Big thank you to Dr Cormac Owens for the invitation and linking us together and Prof Jacinta Kelly for mapping the support available from the NCRC and CMRF.

Our next meeting will be held in RCSI in January 2018.

Happy Birthday the Irish Neuroblastoma Research Consortium!

 

 

 

 

 

 

Research Summer School in Action

It is always a pleasure to host undergraduate students during summer months. Two students joined the RCSI Research Summer School (RSS) Programme. Both are working on the NCRC funded project to understand mechanisms that drive neuroblastoma pathogenesis. None of them had a prior lab experience, but nothing is impossible under John’s supervision.

A full concentration on every single step of the research.

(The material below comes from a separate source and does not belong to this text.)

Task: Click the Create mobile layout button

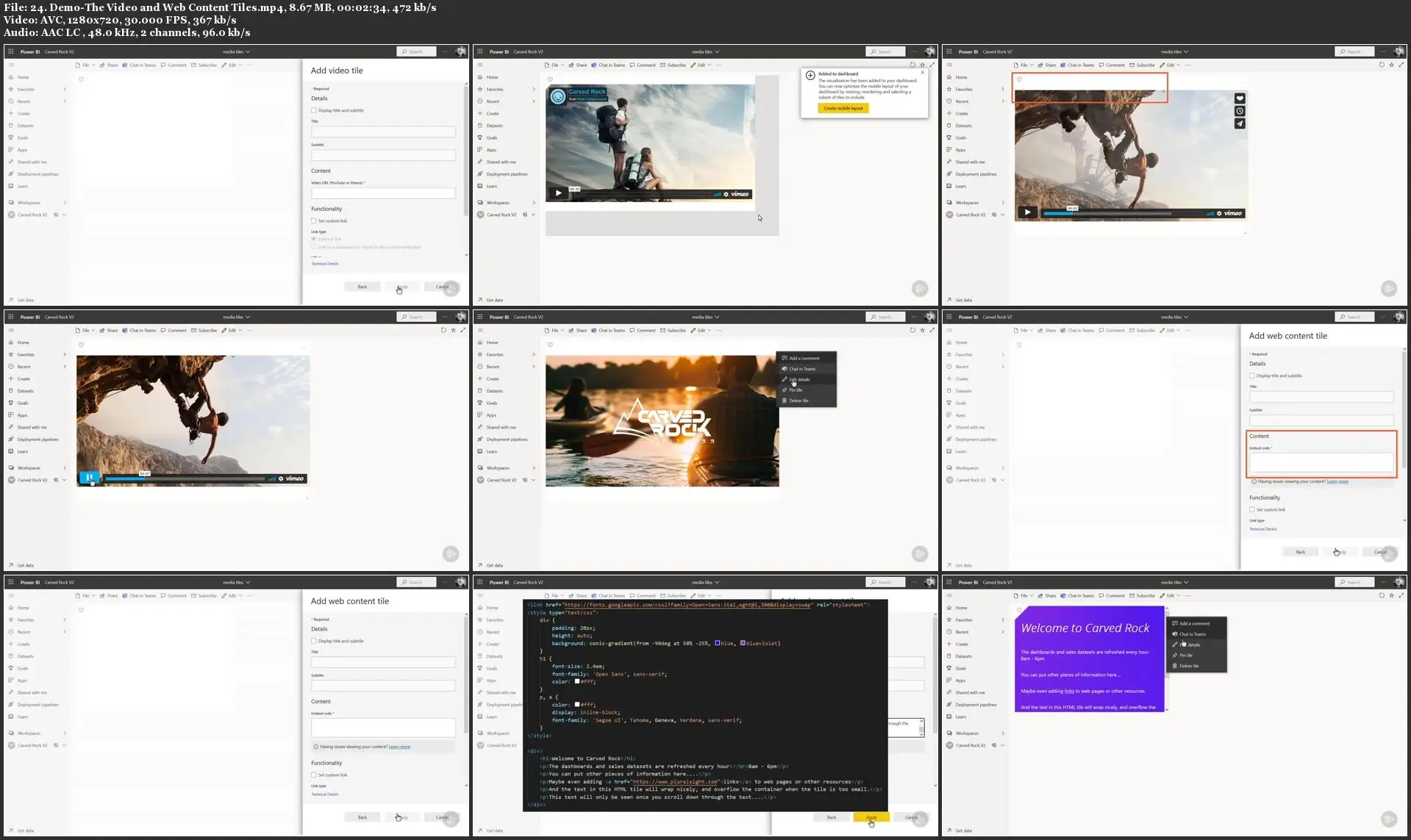Action: pos(843,108)
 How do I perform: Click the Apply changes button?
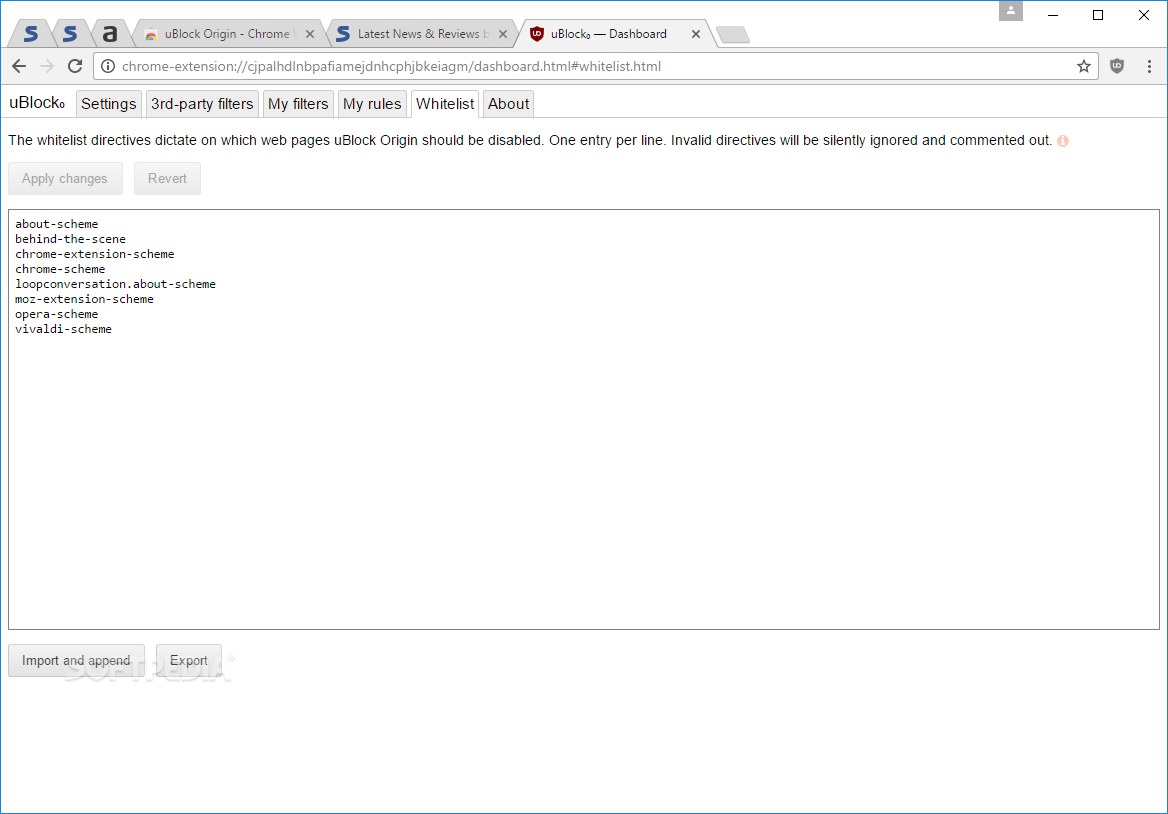(x=65, y=178)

Congratulations to Dr.John Nolan!

My PhD student John Nolan together with other 41 candidates graduated at the RCSI’s 2017 June Conferring ceremony which took place in the College Hall of 123 St. Stephen’s Green.

He continues his research in neuroblastoma as a Postdoctoral researcher on the project funded by the National Children’s Research Centre. I am glad to be able to keep expertise and young talents in our team.